Project: {paste your project notes}
The "what I'd improve next" section is the most important paragraph in any case study. It signals self-awareness, judgement, and ambition — three things recruiters specifically look for.
Step 3 — Bio + landing-page prompt
Write the landing page of my portfolio.
Structure:
- One-line hero ("Prompt engineer / {your real role}, helping
{audience} do {outcome}").
- A 3-sentence "what I do" paragraph that does NOT include the
word "passionate".
- A row of 3 featured projects (1 line each, linking to the
case studies).
- A row of values: 3 short statements about how I work
(e.g. "I save the chain, not just the output").
- A single contact CTA — one email link or a Calendly URL.
No contact forms.
Voice: confident, direct, slight British understatement.
Avoid: "passionate", "transformative", "AI is the future",
"results-driven".
About me:
- Real name and role: {your details}
- Audience I want to serve: {e.g. early-stage founders, content
teams, data teams}
- 3 things I want to be hired to do: {your 3}
- A weird/specific fact that makes me memorable: {your fact}
Step 4 — Prompt library prompt
Help me curate a public prompt library page. Goal: 12 reusable
prompts, each one a strong example of a different technique.
For each:
- short title (5 words max)
- the use case (1 line)
- the prompt itself (formatted in a code block)
- 2-line "why this works" note that references a specific
technique (system prompt, few-shot, CoT, RAG, etc.)
Cover this breadth (one per row): writing, study, support,
analysis, hiring, marketing, code review, design, education,
finance, RAG, evaluation. Pick the strongest prompt from each
of my 11 projects + 1 bonus.
Output as Markdown ready to drop into a static site.
The prompt library is what separates a portfolio from a directory. Other candidates show finished outputs; you show the reusable engine that produced them.
Step 5 — Launch checklist prompt
You are my launch reviewer. The portfolio link is below. Pretend
you are:
(a) a recruiter at a SaaS company who has 60 seconds,
(b) a small-business owner thinking about hiring me for a
freelance project, and
(c) a senior engineer with a sceptical eye for AI hype.
For each persona return:
- the first impression in 1 sentence
- the 3 weakest things on the page
- the 1 thing that made you want to read more
- one specific edit that would close the deal
Link / Markdown source: {paste your draft portfolio}
Three pairs of eyes you wouldn't otherwise get. Apply at least one fix per persona before you publish.

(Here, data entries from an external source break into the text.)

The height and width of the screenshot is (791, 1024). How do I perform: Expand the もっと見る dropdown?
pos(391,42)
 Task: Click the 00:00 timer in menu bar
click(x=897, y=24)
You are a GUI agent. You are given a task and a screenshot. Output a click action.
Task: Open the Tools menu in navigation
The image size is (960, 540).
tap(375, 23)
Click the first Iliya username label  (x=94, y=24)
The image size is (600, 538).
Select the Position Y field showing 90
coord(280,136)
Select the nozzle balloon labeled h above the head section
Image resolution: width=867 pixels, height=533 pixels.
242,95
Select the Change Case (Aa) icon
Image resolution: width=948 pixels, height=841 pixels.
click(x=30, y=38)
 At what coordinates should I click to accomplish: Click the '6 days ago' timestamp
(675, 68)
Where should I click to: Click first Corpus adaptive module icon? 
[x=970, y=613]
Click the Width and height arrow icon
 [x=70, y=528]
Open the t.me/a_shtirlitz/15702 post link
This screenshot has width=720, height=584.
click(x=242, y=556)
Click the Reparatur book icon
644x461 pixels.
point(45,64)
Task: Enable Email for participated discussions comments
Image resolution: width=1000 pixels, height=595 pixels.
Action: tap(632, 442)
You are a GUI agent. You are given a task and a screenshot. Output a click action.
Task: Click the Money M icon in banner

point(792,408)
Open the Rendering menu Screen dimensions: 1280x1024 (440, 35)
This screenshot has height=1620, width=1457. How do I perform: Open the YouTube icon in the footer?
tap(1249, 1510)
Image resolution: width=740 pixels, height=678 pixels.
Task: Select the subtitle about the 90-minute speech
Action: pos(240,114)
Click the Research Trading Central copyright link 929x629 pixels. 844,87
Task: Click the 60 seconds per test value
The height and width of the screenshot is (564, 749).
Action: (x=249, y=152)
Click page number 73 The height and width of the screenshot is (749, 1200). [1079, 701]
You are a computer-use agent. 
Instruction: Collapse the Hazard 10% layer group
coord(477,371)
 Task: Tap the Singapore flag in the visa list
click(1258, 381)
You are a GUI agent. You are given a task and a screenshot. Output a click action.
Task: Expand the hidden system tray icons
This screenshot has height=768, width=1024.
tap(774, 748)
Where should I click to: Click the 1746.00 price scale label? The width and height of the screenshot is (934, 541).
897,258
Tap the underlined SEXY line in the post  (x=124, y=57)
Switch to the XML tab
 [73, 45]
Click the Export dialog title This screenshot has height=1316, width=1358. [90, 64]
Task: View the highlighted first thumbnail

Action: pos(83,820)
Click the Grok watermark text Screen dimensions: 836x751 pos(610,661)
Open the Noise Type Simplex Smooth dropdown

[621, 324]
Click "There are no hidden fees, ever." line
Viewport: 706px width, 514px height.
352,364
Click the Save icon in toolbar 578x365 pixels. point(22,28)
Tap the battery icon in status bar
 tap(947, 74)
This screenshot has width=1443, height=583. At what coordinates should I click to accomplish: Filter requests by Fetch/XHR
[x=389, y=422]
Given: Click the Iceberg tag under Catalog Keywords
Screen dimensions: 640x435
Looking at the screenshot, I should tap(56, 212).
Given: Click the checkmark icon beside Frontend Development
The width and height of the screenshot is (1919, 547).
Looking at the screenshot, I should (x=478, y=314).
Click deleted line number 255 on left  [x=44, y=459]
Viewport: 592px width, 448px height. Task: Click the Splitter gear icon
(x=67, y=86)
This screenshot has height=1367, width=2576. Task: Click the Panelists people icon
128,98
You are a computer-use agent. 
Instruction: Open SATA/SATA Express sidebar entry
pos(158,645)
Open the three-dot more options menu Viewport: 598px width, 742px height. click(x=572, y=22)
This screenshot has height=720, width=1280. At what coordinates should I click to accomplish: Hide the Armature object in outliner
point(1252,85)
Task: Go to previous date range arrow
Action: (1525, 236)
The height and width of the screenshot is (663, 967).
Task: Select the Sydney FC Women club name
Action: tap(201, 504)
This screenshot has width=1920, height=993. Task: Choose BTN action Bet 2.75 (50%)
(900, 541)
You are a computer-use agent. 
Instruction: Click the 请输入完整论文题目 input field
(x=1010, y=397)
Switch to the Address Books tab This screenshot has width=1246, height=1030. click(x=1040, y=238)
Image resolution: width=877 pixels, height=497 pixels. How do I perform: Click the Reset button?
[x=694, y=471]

Tip: Schedule a "portfolio refresh" reminder for three months from launch. Replace your weakest project, polish your strongest case study, and update the bio. A living portfolio always outperforms a perfect-but-frozen one.
Run the project audit prompt on all eleven projects you've built. Read the output. Be honest about which three you would actually be proud to show a stranger — and which ones need a rebuild before they earn a spot.
Write a one-paragraph case study for your strongest project today, without using AI. Then ask AI to critique it using the case study template. The contrast teaches you exactly which parts of writing you can offload — and which parts only you can do.
Publish a draft portfolio at a real URL this week — even an embarrassing one. Send the link to one friend and one mentor. Their feedback is worth more than another month of solo polishing.